Between 1925 and 1930 the then-Main Roads Board reconstructed a route between Hornsby and Calga that had been abandoned some forty years earlier, in order to provide a direct road link between Sydney and Newcastle. In addition a replacement route, from Calga into the gorge of Mooney Mooney Creek and up to the ridge at Kariong above Gosford, was also required. This new Sydney–Newcastle route via Calga and Gosford was some 80 km shorter than the previous route via Parramatta, McGraths Hill, Maroota, Wisemans Ferry, Wollombi and Cessnock. At first Peats Ferry was reinstituted to cross the Hawkesbury River, with construction of the bridge not beginning until 1938, due to the Great Depression. Due to the onset of World War II, the Peats Ferry Bridge was not completed until May 1945.

The highway recommences as "state route 83" in Gosford and continues north through the Central Coast suburbs of Ourimbah and Wyong as a regional route before meeting with a spur of the Sydney–Newcastle Freeway near Doyalson numbered as "state route 111". At this point the Pacific Highway becomes "state route 111", and is a four-lane regional highway passing Lake Macquarie and on through the suburbs of the cities of Lake Macquarie and Newcastle before rejoining national route 1 at Hexham.

From Bennetts Green to Sandgate it is supplemented by the Newcastle Inner City Bypass, through New Lambton and Jesmond. Two lengths of this route (Bennetts Green-Kotara Heights and Jesmond-Shortland) have been replaced by freeway.

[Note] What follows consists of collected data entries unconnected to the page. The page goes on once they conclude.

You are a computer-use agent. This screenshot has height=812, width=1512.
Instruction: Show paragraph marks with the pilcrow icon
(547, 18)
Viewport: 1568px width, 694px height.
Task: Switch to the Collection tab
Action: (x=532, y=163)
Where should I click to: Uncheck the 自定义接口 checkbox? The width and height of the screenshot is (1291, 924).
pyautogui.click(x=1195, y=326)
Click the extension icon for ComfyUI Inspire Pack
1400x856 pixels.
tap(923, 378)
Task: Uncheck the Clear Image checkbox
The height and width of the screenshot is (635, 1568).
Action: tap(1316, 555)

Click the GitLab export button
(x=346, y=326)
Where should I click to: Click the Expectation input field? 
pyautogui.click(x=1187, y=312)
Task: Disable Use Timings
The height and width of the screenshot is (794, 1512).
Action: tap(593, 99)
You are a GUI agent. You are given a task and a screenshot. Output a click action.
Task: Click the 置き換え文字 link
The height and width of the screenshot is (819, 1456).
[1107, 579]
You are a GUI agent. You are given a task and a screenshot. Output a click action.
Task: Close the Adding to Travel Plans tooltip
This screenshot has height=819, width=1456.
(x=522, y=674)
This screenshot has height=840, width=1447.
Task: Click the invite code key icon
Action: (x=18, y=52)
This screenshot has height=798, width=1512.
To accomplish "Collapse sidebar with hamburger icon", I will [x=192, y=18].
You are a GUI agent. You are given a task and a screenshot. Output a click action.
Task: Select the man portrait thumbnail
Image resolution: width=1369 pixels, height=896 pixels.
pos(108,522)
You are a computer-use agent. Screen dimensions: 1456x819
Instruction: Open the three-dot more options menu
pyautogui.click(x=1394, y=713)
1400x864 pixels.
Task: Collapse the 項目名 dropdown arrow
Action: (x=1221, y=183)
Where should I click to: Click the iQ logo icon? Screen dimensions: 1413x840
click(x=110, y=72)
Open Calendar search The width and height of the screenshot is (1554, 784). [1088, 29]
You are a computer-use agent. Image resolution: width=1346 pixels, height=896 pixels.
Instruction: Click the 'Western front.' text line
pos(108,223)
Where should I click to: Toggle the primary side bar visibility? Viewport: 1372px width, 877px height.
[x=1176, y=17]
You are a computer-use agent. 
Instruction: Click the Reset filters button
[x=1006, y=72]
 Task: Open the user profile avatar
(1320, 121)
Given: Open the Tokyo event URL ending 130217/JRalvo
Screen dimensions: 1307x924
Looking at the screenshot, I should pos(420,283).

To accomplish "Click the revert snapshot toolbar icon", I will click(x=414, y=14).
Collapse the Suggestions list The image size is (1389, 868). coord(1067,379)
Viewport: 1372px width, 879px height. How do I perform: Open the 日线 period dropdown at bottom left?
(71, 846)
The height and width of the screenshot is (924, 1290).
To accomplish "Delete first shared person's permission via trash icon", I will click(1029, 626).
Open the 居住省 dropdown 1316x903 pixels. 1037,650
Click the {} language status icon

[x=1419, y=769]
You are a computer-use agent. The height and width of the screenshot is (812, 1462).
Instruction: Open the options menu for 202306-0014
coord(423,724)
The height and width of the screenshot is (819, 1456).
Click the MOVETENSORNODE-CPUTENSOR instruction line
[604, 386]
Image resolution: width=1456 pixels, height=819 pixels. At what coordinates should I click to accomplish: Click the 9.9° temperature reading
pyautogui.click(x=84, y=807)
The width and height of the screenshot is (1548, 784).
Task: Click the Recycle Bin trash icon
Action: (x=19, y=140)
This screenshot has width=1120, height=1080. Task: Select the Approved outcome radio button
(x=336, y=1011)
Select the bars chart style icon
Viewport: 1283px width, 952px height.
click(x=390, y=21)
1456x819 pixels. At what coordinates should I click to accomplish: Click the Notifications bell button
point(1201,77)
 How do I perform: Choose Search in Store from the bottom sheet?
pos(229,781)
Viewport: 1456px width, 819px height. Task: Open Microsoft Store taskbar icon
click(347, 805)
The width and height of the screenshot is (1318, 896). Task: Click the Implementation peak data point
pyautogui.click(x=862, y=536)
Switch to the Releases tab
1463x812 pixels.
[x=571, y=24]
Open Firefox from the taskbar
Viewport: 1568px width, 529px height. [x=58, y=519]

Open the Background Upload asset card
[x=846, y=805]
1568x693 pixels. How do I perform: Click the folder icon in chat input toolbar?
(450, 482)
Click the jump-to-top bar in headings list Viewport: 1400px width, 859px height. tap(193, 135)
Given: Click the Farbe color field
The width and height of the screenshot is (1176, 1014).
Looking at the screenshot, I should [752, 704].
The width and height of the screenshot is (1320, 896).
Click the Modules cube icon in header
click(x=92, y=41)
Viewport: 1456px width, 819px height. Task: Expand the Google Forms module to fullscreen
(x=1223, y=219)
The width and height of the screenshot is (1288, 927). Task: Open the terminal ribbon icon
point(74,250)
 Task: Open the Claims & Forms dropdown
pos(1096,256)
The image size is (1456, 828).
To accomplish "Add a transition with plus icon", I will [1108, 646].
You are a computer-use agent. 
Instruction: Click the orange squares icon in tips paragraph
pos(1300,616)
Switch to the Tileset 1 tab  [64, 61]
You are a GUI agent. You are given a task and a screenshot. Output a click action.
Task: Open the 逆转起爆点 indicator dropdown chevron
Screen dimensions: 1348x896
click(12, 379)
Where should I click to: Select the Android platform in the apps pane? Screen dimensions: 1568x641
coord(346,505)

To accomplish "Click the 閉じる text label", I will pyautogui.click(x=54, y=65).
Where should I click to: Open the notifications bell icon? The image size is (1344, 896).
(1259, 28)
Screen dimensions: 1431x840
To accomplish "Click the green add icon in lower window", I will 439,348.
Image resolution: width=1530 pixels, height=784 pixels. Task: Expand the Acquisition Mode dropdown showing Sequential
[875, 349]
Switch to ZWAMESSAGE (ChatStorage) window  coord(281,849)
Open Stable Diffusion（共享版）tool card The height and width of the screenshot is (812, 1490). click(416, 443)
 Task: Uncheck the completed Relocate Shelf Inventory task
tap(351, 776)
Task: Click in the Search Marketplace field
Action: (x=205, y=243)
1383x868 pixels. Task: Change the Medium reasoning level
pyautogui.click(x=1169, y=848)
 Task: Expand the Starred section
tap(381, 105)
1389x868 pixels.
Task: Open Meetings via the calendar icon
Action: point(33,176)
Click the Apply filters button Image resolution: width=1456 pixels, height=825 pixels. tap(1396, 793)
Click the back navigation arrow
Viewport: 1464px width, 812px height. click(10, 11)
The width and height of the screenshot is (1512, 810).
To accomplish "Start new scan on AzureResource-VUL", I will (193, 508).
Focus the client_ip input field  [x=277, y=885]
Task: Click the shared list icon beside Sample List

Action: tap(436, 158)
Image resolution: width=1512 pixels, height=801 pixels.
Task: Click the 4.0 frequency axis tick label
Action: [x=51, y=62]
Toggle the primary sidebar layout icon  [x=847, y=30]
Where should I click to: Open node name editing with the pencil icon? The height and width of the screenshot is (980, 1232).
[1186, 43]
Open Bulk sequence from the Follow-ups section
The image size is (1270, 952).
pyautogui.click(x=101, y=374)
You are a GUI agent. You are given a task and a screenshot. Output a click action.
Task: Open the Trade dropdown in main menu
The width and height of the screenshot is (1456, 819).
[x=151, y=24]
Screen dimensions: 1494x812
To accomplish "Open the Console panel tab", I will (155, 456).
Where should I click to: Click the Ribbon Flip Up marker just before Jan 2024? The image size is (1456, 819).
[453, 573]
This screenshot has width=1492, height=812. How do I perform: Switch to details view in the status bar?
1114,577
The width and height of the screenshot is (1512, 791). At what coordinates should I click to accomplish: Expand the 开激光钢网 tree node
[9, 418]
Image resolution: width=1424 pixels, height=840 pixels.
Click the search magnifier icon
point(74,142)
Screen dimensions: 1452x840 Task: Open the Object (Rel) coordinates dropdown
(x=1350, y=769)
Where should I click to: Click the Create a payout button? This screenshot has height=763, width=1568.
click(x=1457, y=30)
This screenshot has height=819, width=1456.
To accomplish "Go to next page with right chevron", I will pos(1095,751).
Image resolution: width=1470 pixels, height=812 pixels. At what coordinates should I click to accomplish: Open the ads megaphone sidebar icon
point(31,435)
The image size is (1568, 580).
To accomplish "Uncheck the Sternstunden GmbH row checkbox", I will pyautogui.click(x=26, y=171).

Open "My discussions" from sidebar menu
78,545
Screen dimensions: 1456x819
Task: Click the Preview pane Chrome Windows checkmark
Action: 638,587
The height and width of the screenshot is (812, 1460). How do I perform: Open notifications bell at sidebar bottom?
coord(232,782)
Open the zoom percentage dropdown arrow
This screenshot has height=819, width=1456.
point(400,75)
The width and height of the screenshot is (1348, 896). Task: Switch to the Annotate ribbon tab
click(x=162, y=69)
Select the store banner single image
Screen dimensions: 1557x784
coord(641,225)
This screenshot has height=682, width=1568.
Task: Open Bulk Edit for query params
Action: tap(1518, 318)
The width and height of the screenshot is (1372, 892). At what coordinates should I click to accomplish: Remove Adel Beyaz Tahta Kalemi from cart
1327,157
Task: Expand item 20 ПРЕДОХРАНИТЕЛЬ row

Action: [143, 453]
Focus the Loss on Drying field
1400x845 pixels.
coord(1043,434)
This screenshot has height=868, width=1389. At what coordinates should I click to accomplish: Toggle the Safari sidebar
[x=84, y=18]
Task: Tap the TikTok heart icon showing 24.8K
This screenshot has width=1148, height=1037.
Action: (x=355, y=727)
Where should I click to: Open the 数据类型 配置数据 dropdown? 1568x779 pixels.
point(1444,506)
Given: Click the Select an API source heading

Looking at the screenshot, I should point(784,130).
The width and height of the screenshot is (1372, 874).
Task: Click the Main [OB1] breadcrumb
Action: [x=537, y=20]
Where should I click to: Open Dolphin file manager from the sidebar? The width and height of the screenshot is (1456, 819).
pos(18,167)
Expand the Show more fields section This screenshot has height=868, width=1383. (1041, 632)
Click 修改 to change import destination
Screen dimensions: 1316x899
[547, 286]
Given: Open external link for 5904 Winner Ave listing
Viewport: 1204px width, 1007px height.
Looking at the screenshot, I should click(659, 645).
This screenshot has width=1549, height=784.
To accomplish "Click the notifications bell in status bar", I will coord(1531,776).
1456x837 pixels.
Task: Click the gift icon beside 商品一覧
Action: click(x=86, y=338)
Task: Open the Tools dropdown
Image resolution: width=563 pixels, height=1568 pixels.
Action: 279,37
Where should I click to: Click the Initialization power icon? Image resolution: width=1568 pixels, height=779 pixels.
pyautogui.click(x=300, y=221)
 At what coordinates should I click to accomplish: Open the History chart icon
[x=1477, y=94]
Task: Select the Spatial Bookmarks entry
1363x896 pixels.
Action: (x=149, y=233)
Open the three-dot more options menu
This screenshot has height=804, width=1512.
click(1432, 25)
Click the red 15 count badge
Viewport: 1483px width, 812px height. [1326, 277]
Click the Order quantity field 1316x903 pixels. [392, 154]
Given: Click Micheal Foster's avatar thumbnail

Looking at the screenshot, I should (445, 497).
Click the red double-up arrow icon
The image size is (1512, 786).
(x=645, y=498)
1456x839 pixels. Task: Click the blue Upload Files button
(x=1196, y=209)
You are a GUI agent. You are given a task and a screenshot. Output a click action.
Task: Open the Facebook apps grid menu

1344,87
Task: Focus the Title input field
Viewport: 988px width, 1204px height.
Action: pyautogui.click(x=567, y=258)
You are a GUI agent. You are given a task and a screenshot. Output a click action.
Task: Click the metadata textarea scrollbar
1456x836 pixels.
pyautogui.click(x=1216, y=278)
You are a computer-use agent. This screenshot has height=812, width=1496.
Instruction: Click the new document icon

From Hexham, the Pacific Highway (now national route 1 again) passes along the NSW North Coast and across the state border into Queensland at Tweed Heads, on the southern fringe of the Gold Coast, Queensland. From here, the Highway is a divided four-lane urban arterial to Billinga, where it becomes the Pacific Motorway. The former route of the Pacific Highway through Burleigh Heads, Surfers Paradise and Southport was renamed the Gold Coast Highway.